Inputs and Outputs
...or, "If an App runs in the woods, but creates no side effects, did it really exist?"
Inputs and Outputs are a particularly crucial concept in Pictorus. The simplest explanation of our Code Generator is that it attempts to trace every single "Output" block in a diagram back to the "Input" blocks necessary to compute them.
An App, by our definition, cannot exist if it has no Output blocks. Something needs to be generated by an App in order to be useful.
Similarly, an Output block cannot be compiled unless we can trace back ALL of its Inputs. If an output block depends on 50 blocks upstream, and even just one of them is broken (missing inputs, bad parameters, etc), then we cannot compile the sequence generating that Output.

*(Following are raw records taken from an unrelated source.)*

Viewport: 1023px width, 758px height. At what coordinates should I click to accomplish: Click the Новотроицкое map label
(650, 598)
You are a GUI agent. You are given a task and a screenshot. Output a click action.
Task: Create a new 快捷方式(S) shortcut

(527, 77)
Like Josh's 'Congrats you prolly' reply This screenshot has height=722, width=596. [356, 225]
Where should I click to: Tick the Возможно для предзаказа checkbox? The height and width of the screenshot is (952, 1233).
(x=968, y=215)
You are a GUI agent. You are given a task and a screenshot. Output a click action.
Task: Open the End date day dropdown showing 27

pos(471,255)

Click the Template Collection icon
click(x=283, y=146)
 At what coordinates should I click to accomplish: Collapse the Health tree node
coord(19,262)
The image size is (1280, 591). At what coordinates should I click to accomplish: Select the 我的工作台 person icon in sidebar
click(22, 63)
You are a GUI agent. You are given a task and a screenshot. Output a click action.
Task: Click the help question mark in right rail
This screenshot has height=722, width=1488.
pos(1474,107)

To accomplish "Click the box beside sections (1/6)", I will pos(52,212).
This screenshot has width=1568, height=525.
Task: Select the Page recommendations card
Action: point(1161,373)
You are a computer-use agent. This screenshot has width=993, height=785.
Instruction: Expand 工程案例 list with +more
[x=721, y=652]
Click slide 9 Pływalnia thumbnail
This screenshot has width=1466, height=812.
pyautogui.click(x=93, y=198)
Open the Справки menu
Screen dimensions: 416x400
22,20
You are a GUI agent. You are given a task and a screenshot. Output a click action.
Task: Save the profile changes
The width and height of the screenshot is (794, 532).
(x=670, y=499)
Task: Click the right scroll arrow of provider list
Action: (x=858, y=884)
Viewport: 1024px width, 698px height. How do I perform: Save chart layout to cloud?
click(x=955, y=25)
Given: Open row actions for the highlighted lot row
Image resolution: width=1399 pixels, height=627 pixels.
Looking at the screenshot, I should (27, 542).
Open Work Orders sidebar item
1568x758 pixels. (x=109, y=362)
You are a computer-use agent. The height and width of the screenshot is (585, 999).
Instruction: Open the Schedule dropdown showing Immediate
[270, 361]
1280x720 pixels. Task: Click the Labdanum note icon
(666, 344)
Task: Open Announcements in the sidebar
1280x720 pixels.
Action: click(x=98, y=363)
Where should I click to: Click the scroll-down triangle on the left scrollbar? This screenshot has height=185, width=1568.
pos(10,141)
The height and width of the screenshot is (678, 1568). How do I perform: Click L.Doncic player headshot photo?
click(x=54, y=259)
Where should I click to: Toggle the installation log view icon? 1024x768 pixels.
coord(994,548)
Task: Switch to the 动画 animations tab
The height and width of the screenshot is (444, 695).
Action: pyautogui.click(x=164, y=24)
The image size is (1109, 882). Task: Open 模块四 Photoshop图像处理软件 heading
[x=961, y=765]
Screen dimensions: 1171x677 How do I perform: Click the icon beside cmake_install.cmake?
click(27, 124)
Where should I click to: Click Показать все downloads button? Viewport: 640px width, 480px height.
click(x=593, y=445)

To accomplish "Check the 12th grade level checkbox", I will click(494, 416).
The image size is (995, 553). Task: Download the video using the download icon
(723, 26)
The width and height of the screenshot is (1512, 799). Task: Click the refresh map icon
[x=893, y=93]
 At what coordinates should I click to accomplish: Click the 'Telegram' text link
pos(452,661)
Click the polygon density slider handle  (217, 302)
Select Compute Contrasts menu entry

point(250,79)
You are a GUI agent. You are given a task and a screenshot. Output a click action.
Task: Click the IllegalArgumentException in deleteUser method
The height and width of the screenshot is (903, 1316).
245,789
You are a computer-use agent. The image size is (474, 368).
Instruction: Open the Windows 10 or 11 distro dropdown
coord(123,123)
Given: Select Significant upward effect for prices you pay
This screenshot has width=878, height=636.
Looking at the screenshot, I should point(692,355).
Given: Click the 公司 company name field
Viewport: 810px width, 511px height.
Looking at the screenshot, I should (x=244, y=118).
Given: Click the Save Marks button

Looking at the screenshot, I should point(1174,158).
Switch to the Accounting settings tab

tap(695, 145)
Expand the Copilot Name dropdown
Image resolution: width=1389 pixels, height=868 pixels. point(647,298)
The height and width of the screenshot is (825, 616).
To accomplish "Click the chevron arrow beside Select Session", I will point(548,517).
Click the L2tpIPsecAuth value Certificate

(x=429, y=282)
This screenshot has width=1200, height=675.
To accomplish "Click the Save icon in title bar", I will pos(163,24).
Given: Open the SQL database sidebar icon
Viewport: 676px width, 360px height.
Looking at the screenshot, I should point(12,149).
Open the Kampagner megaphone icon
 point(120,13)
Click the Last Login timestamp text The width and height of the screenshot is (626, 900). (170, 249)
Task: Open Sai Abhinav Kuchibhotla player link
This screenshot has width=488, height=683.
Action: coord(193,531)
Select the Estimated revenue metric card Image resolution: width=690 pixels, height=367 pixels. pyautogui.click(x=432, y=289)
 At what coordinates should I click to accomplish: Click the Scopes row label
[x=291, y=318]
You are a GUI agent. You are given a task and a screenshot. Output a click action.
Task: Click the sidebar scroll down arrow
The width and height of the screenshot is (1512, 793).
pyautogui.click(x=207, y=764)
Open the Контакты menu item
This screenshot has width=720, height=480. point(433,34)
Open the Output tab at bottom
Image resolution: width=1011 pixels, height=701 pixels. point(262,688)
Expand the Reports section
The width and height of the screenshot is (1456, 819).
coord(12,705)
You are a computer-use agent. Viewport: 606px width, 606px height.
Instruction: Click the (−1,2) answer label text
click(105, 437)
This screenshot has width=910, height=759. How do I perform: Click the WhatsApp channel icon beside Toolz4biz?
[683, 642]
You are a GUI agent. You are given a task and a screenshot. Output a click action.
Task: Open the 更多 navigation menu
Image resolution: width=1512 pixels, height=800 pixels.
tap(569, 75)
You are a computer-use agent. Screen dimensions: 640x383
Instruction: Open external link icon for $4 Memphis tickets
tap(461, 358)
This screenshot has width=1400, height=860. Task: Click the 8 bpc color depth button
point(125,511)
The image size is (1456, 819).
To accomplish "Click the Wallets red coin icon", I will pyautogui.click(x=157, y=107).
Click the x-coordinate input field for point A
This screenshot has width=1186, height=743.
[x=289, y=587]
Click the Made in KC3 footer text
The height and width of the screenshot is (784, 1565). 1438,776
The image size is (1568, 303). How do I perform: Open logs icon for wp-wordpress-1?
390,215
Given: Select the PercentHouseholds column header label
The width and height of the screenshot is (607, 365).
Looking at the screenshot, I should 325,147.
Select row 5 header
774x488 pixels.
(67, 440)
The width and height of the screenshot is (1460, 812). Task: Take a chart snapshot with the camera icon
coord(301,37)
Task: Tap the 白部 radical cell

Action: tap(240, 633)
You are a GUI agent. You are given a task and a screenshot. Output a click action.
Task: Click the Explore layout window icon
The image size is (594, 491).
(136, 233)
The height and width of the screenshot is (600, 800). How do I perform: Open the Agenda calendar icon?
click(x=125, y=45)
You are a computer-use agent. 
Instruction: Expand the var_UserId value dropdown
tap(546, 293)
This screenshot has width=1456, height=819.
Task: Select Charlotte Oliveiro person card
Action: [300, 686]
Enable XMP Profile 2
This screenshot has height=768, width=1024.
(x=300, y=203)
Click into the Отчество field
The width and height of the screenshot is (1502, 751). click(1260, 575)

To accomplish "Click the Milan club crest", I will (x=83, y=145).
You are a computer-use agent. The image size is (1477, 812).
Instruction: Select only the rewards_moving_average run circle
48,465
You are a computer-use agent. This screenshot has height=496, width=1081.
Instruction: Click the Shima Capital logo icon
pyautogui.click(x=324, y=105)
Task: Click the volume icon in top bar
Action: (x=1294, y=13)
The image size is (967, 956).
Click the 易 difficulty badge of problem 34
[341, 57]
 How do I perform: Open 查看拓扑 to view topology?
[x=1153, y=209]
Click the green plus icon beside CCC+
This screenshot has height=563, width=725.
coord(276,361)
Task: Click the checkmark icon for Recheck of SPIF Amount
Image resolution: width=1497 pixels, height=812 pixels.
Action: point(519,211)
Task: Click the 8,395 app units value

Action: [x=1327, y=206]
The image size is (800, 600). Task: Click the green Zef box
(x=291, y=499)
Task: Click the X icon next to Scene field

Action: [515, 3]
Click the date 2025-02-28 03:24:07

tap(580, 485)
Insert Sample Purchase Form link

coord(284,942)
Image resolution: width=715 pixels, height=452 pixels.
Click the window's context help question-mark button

So, Pictorus will constantly re-evaluate your diagram to determine which Output sequences it can compile, and which incomplete sequences it will ignore. It will incrementally build chains of logic for your app when it is positive all the Inputs and Outputs in a sequence are properly connected.
Since this distinction is so crucial, we draw attention to the different block types with colors:
- Input-type blocks are shades of Indigo.
- Output-type blocks are shades of Orange.
- All other blocks (called "processes" or "transformations") are shades of Gray.
A very simple app, with a single input, transformation, and output block looks like this:
"True" inputs vs "Generators"
You may have noticed there are two palette tabs sporting Indigo-colored blocks, labeled Inputs
and Generators
. The distinction is that "True" inputs refer to signals we expect from the outside world (i.e. from hardware, or APIs, etc), whereas Generators are signals generated internally by the App.
Why does this distinction matter? When simulating Apps in the cloud, we cannot talk to real hardware, so external inputs cannot be interacted with. They’re actually removed from the code entirely in simulation mode. But Generators are fine. What’s more, we can use Generators to simulate Inputs, which can be very helpful when prototyping an App.
In the app above, we’re simulating a thermostat sensor we expect to receive data over GPIO with a sinewave and Random Number block. When this app is run in Simulation mode, we see the generated signal come through, and we can tune our low-pass filter block accordingly. However, once we deploy this App to a real device, the blocks upstream of the "True" GPIO Input will be pruned from the final App, and we’ll receive temperature data from the sensor itself.